My husband doesn't have cancer, but he does have, in effect, a terminal condition. He is doing nothing to postpone or decrease the chances of the terminability (is that a word?). He has scoliosis from having had polio at the age of 3. (picture of his scoliosis curve here:

He won't go on oxygen (even though his breathing is at best 43% of normal on a good day). He won't take physical therapy to increase the rib cage movement. He won't take the muscle relaxants and pain killers that could improve his quality of life. He refused the life saving surgery in his 20's that could have prevented the condition he's now going through.

He refuses the stress test & other cardiac testing to see the severity of his atrial fibulation & mitrovalve prolapse.

I ... am angry. How the doctor's can look him in the eye and not say "MAN! TAKE CARE OF YOURSELF!" is beyond me.

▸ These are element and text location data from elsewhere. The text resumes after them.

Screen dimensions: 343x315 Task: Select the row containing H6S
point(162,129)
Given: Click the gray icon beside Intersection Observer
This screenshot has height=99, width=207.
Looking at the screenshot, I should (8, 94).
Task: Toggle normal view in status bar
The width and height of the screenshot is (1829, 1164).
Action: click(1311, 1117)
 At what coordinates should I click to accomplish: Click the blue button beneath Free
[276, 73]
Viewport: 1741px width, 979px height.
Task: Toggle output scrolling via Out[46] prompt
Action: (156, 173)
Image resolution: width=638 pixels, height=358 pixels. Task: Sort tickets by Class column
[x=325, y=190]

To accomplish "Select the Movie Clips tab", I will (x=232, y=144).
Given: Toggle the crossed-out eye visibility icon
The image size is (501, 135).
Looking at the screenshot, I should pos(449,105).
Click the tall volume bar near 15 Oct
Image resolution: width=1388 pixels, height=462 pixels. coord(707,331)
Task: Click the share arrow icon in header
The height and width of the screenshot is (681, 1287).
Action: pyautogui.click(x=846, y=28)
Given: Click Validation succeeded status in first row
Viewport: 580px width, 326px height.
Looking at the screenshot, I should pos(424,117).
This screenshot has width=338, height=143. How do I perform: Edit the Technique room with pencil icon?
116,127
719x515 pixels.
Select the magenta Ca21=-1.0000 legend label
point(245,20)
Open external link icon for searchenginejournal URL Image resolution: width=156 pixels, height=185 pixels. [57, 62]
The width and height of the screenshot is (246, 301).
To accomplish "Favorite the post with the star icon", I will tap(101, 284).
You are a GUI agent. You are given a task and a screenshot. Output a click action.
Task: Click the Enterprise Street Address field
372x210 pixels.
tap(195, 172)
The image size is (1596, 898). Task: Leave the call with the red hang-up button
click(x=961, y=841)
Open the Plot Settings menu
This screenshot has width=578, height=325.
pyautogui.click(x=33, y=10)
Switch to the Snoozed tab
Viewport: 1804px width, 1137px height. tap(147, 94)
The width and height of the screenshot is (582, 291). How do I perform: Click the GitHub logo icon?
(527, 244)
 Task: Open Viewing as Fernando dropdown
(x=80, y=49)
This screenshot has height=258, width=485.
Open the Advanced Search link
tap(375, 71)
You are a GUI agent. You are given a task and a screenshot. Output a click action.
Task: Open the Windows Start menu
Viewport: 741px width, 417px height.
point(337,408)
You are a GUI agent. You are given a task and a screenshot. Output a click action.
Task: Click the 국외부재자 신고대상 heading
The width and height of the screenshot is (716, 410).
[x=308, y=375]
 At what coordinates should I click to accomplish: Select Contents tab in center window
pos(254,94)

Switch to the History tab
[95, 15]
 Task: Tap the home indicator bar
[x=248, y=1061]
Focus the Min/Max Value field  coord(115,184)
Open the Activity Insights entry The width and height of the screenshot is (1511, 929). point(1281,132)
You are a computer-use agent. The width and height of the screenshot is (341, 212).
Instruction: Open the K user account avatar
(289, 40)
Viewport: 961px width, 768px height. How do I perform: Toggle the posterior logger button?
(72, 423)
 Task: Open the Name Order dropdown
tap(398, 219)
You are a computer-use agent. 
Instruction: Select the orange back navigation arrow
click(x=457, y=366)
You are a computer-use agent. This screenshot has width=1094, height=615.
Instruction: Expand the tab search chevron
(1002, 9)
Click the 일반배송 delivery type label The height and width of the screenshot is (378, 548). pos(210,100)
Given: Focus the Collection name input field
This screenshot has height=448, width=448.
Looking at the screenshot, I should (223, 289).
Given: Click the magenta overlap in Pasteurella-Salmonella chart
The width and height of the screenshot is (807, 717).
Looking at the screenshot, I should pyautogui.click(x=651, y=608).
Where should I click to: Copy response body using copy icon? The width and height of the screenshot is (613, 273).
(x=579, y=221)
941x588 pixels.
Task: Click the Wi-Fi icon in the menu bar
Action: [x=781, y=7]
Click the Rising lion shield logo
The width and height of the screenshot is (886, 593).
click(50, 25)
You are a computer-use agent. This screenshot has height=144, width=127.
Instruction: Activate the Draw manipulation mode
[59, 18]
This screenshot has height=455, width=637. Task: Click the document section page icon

I can understand your frustration in seeing undiagnosed cancer. I don't understand burying your head in the sand. I admire your ability to reach beyond and still remain compassionate ...

At 1:53 PM, Blogger Gary said...

One thing a human has is the knowledge that he is going to die. The manner of his death can be of his own choosing or that of others.
My dermatologist checks my skin every 6 months for cancer. I spend the time because skin cancer is curable.
No doctor examines my lungs because lung cancer is not.